Police officers and other first-responders, such as EMTs and firefighters, often do a number of good deeds, many of which are dismissed with little fanfare as simply part of the job. But when they go above and beyond, they deserve to be recognized.
On Feb. 22, police officers, first-responders and civilians were honored for their heroic actions at the Egg Harbor Township Police Department's 2013 Police and Community Service Awards ceremony at the Egg Harbor Township Community Center.
Patrolman Shawn Owen was among the officers honored for the event. A veteran of the U.S. Army and Coast Guard, which often give out awards, Owen said such ceremonies are encouraging for those honored.
"It's good for the guys," said Owen, who lives in the township's Bargaintown section. "It's good for morale, and it's good for the public to see what the officers do."
The heroic deeds of those honored were recounted at the two-hour ceremony, and recipients were presented with certificates of achievement. Recent retirees from the department also were honored for their service. Standout officers in the categories of physical fitness, marksmanship, good conduct and others stood as their names were read at the ceremony.
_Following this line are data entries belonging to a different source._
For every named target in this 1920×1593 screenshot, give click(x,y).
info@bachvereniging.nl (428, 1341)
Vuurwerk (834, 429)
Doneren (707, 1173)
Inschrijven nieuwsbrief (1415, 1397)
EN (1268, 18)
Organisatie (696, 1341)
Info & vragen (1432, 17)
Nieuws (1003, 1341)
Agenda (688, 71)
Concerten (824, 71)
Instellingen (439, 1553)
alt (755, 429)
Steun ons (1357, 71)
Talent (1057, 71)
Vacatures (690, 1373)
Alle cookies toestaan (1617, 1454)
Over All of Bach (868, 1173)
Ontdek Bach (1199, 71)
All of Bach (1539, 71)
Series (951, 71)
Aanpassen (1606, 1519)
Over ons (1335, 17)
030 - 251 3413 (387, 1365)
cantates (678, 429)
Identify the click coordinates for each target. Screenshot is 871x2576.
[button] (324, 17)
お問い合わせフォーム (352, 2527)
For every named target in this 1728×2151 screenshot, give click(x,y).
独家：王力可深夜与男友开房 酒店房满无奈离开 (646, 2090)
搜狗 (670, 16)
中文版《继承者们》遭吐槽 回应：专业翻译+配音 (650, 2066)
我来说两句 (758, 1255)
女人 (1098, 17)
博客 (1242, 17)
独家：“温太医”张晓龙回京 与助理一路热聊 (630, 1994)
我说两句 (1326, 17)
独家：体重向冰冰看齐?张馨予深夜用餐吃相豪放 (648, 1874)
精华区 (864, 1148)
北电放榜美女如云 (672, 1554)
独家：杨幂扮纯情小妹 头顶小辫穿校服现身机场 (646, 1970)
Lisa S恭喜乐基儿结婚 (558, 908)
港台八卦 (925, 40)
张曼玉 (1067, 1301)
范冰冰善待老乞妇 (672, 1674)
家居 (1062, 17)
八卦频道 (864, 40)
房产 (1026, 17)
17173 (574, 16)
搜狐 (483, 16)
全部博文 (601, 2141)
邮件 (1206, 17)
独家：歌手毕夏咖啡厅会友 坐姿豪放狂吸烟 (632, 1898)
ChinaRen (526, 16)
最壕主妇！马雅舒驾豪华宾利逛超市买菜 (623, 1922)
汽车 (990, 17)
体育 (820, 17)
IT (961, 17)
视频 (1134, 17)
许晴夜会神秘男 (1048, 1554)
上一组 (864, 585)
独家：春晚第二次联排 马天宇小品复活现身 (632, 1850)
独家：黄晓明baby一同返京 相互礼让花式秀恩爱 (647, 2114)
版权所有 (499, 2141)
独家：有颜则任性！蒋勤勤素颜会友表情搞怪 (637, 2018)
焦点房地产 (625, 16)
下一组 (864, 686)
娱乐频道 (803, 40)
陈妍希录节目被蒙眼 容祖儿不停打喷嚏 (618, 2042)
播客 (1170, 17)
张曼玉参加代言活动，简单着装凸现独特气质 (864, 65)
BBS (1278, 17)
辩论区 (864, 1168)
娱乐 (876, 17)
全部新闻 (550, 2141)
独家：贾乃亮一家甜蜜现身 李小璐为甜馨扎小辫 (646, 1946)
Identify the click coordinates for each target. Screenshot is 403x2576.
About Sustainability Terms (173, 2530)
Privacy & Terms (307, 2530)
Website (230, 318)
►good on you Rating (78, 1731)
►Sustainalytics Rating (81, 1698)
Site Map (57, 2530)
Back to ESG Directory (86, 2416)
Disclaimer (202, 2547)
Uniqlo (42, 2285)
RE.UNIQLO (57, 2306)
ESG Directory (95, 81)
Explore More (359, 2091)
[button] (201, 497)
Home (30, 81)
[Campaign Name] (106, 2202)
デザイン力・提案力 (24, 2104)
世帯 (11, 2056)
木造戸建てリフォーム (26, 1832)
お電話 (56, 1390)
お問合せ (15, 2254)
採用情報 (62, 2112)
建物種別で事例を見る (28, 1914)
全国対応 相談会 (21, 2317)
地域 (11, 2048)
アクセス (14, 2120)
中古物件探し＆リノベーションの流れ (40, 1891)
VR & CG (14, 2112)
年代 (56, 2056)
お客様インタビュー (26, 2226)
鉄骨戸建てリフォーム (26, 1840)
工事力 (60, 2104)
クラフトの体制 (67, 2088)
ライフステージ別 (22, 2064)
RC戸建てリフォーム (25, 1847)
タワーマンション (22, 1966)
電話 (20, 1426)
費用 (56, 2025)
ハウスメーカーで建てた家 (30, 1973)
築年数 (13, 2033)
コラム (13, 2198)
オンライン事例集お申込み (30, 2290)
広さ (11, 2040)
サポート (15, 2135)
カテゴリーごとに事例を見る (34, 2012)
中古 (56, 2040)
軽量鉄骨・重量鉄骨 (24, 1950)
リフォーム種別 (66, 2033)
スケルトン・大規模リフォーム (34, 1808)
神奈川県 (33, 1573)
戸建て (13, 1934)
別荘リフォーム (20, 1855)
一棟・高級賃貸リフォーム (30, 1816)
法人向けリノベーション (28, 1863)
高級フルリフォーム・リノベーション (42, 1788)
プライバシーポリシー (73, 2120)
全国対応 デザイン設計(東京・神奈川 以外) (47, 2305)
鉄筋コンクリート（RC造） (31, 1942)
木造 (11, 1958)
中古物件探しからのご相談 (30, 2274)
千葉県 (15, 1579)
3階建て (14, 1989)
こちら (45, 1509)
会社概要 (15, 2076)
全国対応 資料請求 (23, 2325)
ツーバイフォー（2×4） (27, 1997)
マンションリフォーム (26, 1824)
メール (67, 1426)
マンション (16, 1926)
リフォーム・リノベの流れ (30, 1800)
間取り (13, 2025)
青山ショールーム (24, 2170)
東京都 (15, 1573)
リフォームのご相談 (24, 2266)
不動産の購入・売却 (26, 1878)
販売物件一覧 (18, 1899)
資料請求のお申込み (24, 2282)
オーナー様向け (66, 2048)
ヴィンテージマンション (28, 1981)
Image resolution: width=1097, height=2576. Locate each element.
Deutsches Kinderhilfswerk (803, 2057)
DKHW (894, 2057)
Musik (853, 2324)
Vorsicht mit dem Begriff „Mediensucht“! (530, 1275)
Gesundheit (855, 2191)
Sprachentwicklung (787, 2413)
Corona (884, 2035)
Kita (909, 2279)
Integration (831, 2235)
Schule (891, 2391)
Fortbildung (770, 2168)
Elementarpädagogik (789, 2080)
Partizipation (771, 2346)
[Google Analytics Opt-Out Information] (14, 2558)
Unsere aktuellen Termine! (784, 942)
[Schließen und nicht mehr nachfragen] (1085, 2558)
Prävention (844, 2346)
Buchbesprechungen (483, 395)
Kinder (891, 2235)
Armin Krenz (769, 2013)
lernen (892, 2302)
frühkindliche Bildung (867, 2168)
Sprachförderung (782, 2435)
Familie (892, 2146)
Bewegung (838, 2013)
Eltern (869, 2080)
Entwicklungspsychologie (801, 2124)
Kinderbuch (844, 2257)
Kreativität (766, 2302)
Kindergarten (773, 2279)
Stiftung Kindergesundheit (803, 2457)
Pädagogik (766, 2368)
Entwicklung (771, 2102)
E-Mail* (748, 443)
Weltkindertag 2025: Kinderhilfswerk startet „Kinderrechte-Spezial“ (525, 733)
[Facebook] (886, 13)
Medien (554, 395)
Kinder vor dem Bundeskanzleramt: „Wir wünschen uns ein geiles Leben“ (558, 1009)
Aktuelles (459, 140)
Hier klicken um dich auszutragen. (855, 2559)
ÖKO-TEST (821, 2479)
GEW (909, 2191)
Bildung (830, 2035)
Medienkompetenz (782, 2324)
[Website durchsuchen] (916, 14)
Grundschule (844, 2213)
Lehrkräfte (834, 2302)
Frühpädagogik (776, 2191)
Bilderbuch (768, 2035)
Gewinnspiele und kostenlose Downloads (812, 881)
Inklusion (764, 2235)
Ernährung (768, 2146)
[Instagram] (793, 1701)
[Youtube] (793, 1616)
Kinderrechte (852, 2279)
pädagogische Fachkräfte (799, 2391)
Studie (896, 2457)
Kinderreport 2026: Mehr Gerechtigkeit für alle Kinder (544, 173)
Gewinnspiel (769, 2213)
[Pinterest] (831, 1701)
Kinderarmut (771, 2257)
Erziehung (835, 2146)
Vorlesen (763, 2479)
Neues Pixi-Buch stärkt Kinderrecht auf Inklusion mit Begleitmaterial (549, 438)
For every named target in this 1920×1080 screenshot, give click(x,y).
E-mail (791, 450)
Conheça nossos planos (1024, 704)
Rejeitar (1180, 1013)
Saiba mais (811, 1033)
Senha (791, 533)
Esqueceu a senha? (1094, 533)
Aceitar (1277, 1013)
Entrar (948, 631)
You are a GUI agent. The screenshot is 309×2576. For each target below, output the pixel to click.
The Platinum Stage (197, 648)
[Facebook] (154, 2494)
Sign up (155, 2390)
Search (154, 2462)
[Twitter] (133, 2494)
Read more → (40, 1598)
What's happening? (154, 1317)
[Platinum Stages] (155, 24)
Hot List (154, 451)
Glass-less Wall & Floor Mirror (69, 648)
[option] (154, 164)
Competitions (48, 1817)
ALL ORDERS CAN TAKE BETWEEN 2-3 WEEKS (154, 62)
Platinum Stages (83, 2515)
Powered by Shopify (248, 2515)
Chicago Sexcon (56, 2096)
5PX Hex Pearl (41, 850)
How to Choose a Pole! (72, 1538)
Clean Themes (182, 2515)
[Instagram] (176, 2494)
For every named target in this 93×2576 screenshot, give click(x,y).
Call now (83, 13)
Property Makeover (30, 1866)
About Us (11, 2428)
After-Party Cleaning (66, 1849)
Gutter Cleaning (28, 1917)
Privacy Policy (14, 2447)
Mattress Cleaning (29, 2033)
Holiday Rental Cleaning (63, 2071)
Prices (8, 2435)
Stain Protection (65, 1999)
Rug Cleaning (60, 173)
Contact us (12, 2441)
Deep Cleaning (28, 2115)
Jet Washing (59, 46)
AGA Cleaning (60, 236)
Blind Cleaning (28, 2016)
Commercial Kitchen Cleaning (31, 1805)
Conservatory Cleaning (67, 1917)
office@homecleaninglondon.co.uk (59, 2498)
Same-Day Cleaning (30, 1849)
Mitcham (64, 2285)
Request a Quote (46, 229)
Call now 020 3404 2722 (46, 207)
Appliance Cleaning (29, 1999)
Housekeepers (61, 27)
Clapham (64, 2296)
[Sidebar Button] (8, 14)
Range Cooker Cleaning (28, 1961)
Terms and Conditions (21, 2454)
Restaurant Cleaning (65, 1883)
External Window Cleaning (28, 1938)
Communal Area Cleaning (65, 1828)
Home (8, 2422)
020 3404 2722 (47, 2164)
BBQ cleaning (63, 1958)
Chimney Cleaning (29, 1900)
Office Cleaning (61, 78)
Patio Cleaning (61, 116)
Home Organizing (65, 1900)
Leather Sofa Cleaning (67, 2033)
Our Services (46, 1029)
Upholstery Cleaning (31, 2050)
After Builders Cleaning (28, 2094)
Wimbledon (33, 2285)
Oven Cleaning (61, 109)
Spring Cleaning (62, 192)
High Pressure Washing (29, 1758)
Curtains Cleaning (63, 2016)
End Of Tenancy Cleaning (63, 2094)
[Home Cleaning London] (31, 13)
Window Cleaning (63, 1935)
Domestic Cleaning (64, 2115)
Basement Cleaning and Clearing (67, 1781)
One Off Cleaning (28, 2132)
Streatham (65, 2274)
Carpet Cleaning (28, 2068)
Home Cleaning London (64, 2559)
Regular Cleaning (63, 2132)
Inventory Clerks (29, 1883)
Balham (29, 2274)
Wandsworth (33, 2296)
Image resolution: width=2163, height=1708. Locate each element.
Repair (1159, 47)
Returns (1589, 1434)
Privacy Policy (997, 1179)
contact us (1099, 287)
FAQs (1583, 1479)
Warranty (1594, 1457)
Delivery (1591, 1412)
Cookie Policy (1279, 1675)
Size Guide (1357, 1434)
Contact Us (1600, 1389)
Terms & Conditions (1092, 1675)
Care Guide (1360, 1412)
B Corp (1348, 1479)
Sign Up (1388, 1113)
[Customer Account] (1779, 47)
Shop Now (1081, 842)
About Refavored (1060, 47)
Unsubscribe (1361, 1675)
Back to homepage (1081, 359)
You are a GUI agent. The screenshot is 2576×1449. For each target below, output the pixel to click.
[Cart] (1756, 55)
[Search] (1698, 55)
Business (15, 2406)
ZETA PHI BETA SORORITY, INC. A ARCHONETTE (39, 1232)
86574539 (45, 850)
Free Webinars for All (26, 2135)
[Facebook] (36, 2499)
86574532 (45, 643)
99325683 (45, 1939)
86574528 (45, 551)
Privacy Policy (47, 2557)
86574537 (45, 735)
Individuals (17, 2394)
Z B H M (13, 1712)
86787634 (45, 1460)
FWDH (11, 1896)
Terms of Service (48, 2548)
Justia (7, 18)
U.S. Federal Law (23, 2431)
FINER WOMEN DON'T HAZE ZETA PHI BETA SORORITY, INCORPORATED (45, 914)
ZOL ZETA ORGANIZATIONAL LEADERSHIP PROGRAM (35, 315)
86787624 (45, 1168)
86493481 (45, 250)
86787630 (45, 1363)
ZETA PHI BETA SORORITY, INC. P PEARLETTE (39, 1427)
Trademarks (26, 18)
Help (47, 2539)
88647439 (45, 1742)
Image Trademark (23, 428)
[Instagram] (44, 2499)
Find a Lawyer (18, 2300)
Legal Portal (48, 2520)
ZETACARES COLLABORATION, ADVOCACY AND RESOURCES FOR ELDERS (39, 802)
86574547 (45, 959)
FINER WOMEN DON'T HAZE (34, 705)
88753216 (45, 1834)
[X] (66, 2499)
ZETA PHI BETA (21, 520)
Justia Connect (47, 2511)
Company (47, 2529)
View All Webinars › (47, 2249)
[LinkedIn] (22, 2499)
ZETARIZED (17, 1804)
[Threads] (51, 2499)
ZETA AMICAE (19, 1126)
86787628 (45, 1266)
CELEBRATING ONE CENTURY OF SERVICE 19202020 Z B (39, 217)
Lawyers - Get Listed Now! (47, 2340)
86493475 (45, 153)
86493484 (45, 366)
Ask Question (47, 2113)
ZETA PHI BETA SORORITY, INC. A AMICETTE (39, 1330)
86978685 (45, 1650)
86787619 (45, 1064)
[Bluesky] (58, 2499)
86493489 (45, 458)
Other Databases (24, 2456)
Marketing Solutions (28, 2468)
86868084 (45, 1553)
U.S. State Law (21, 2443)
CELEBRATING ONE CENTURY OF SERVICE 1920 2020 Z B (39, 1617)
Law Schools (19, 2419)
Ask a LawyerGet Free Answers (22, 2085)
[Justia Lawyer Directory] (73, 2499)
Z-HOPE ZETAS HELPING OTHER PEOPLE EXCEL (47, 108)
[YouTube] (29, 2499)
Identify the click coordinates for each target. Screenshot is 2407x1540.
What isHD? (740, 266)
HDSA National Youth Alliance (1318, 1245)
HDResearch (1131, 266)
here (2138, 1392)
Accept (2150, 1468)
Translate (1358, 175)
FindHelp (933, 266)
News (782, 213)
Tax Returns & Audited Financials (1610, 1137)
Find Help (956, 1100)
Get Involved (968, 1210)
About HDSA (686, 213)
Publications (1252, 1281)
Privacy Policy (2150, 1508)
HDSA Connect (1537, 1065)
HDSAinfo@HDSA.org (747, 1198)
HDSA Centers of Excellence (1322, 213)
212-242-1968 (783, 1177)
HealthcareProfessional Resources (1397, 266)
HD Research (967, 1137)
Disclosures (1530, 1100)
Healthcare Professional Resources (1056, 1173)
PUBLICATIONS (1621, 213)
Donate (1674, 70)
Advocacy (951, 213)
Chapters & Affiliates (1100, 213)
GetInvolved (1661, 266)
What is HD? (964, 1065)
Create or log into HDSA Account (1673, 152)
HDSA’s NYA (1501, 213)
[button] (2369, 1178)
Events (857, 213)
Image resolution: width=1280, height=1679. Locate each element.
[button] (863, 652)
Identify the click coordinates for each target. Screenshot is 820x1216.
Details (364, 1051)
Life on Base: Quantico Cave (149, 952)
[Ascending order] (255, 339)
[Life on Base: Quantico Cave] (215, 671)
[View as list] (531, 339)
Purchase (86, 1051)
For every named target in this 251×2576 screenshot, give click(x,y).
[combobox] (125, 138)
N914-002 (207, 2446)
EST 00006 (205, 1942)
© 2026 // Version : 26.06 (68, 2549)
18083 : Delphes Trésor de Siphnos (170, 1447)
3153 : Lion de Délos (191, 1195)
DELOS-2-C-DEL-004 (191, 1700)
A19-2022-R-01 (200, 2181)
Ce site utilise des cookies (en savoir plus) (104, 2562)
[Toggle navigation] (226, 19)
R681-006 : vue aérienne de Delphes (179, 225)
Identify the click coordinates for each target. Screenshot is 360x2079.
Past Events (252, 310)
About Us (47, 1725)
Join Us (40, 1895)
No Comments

The ceremony was the first in a while after being forced on hiatus in 2010 due to budget cuts that threatened the layoffs of several members of the force.
Owen built up quite a backlog and was honored for his work in 19 incidents, among them busts of a known stalker caught in a routine motor vehicle stop as he left the home of his stalkee, and his work during and after Hurricanes Irene and Sandy and last summer's derecho storm.
Geoff Dorsey, who owns Dorsey Construction, was one of the civilian honorees. While he is a Somers Point resident, he was involved in a 2011 incident outside Christi's Bar and Restaurant off the Airport Circle in which he witnessed a man pull a gun and fire it into the air during an altercation. He reported the incident to the police, and although an initial search of the suspect's vehicle did not turn up any firearms, Dorsey insisted they continue to search. On a third search, they found the weapon tucked under the car's center console.
While he admits he was proud to accept his award, Dorsey insisted he was only doing what anyone in his position would have done.
"It wasn't like I did anything special, but it felt good to get the award, to be recognized for doing what's right," Dorsey said.
Honorees were selected based on recommendations from officers, who submit names of their peers and community members whose actions they believe merit recognition. The submissions are then reviewed by a committee against certain criteria.
Lt. Robert Gray, chairman of the awards committee and a 25-year member of the department, said the ceremony far predated his arrival on the force, but he's unsure when it was started.
The recent hiatus was the first, as far as he knows, for what had been an annual ceremony. Gray hopes the event gets back to the yearly schedule, because it's a big morale booster for township policeman and citizens. He joked that poring through four years of submissions was hard work for the committee.
"It was quite a feat getting all this stuff together," Gray said. "Hopefully, we do it yearly, because it's a lot to do - four year's worth for one night."